Le Conseil d'État a demandé mardi à l'Arcom, le régulateur des médias, de renforcer son contrôle sur la chaîne d'information CNews. La plus haute juridiction administrative a "enjoint à l'Arcom de réexaminer dans un délai de six mois le respect par la chaîne CNews de ses obligations en matière de pluralisme et d'indépendance de l'information". La décision fait suite à un recours de l'ONG Reporters sans frontières (RSF), qui considère que CNews "est devenue un média d'opinion", ce que l'intéressée conteste.

"Un vrai problème pour le pluralisme"

Le secrétaire général de l'ONG de défense de la liberté de la presse, Christophe Deloire, a salué une "décision historique du Conseil d'État" pour "la démocratie et le journalisme". "L'Arcom ne s'est pas montrée à la hauteur" jusqu'alors, a-t-il jugé lors d'une conférence de presse, insistant sur son "rôle dans ce moment crucial" où désinformation et instrumentalisation peuvent sévir. Pour Robert Ménard, maire de Béziers et cofondateur de RSF, invité d'Europe 1 Matin, il s'agit "d'une mauvaise nouvelle pour la liberté de la presse".

"Vous imaginez ? Vous allez devoir demander une espèce de carte d'identité politique. Vous allez demander à chacun de vos invités pour qui ils votent, où ils se situent, à droite, à gauche, au milieu... Et puis des fois, c'est plus compliqué que ça, il y a des gens qui ont des opinions divergentes sur différents sujets.
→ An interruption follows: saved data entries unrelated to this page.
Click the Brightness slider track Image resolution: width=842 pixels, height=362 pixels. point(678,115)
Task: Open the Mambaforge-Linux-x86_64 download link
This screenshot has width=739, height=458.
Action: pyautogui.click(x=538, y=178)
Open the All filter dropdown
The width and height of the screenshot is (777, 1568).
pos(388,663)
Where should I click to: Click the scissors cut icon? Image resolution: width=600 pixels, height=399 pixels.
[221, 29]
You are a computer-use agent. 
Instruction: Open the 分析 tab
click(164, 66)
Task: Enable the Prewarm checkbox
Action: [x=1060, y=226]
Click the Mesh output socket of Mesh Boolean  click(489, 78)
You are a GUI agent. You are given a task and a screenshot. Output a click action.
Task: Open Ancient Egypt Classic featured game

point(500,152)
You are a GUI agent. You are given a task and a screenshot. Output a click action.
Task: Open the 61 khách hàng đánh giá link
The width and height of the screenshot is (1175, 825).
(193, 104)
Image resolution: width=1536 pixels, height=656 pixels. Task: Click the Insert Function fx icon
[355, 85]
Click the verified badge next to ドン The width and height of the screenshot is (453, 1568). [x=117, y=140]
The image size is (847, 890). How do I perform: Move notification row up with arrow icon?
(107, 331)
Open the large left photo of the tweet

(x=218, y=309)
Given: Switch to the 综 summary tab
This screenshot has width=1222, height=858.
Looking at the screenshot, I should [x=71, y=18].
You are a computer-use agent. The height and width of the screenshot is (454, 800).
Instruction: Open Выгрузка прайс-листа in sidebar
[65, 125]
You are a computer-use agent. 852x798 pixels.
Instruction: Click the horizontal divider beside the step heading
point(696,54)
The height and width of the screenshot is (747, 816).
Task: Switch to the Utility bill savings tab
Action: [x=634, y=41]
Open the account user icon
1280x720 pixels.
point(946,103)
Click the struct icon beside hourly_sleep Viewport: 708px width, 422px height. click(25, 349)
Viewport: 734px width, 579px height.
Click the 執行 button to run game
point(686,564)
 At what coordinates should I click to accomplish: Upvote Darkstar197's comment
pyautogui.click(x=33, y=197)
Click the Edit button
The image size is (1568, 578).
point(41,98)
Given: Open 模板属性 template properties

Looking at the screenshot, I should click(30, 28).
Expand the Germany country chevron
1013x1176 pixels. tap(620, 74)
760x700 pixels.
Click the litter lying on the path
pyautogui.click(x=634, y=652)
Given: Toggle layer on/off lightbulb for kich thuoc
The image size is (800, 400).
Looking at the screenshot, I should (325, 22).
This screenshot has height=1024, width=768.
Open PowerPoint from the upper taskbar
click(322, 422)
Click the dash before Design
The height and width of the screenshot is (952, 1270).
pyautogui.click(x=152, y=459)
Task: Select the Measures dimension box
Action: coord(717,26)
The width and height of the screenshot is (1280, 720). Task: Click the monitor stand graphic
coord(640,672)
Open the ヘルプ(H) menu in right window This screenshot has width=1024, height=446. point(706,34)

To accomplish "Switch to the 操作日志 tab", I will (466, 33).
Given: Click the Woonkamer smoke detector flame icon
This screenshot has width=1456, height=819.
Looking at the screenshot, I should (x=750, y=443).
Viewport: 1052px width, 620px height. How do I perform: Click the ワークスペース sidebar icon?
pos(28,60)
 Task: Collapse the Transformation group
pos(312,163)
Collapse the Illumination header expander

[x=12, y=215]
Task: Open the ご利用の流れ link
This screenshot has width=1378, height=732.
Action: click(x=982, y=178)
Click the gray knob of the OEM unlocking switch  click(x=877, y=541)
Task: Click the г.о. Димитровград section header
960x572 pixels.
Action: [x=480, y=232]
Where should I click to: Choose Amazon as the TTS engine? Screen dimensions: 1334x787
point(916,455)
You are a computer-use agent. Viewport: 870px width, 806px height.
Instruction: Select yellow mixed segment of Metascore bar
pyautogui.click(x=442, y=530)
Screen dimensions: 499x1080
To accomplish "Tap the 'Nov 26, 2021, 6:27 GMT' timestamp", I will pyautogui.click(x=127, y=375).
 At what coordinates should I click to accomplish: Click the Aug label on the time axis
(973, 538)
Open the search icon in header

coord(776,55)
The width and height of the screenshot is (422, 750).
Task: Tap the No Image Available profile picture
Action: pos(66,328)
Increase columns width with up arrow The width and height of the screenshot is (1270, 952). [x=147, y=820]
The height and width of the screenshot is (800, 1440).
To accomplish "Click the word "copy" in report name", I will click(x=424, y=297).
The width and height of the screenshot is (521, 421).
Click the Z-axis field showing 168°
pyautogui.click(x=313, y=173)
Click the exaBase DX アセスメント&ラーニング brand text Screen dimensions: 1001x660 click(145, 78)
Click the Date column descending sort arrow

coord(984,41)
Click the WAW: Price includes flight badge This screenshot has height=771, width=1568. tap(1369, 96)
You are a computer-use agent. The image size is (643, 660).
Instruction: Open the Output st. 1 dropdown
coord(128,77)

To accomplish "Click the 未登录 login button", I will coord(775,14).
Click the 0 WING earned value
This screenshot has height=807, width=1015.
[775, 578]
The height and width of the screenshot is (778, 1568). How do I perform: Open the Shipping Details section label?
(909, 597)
Je pense que c'est un vrai problème pour le pluralisme", a-t-il lancé au micro de Dimitri Pavlenko se réjouissant au contraire "d'entendre des gens" avec des pensées différentes.

L'Arcom devra tenir compte des interventions de l'ensemble des participants aux programmes diffusés 

RSF avait saisi le Conseil d'État en avril 2022, après avoir en vain appelé l'Arcom à mettre en demeure CNews de respecter ses obligations légales, à savoir "honnêteté, indépendance et pluralisme de l'information". Lors de l'audience devant le Conseil d'Etat le 19 janvier, le rapporteur public, qui dit le droit, avait partiellement donné raison à RSF. Ses conclusions ont été largement suivies.

Tout d'abord, l'Arcom ne doit pas se limiter au décompte des temps de parole des personnalités politiques pour veiller au respect du pluralisme. Elle devra tenir compte des interventions de l'ensemble des participants aux programmes diffusés, y compris chroniqueurs, animateurs et invités, a exigé la juridiction. Concernant l'indépendance de l'information, celle-ci doit s'apprécier "non seulement au regard d'un programme donné" mais aussi, pour une chaîne, "de l'ensemble de ses conditions de fonctionnement et des caractéristiques de sa programmation", a ajouté le Conseil d'État dans sa décision publique.

"C'est une offensive politique"

D'après Robert Ménard, certaines idées n'ont pas le droit d'être citées. "Je connais assez bien Reporters sans frontières, est-ce qu'ils auraient fait la même chose avec un média marqué à gauche ? Bien sûr que non ! Si vous défendez des idées qui ne sont pas de gauche, c'est un peu suspect. C'est une offensive politique", a-t-il affirmé.

"La position de Reporters sans frontières est une trahison"

Reporters sans frontières a été fondée en 1985 par quatre journalistes : Robert Ménard, Rémy Loury, Jacques Molénat et Émilien Jubineau, avec comme devise "Sans une presse libre, aucun combat ne peut être entendu". Une ONG faite "pour défendre le pluralisme", comme l'indique le maire de Béziers au micro d'Europe 1. "J'ai passé ma vie à sortir de prison des otages, à me battre pour des otages, je ne pensais rien comme eux, j'aurais même combattu leurs idées mais on se faisait un honneur de dire 'on n'a pas leur opinion, mais on se bat pour qu'elles puissent s'exprimer' ! Aujourd'hui, la position de Reporters sans frontières, c'est plus qu'un reniement, c'est une trahison", s'est-il insurgé, se disant sidéré par cette annonce.

Dans un communiqué, l'Arcom a fait valoir qu'"avec cette interprétation renouvelée de la loi de 1986 (sur la liberté de communication, ndlr), le Conseil d'État renforce la capacité de contrôle par le régulateur". Et ce, concernant l'ensemble des médias audiovisuels. Il y a un an, Roch-Olivier Maistre, président de l'Arcom, avait estimé que CNews "respect(ait) strictement le pluralisme politique" de façon globale, tout en jugeant qu'elle "se rapproche d'une chaîne d'opinion" à la manière de la télé conservatrice américaine Fox News.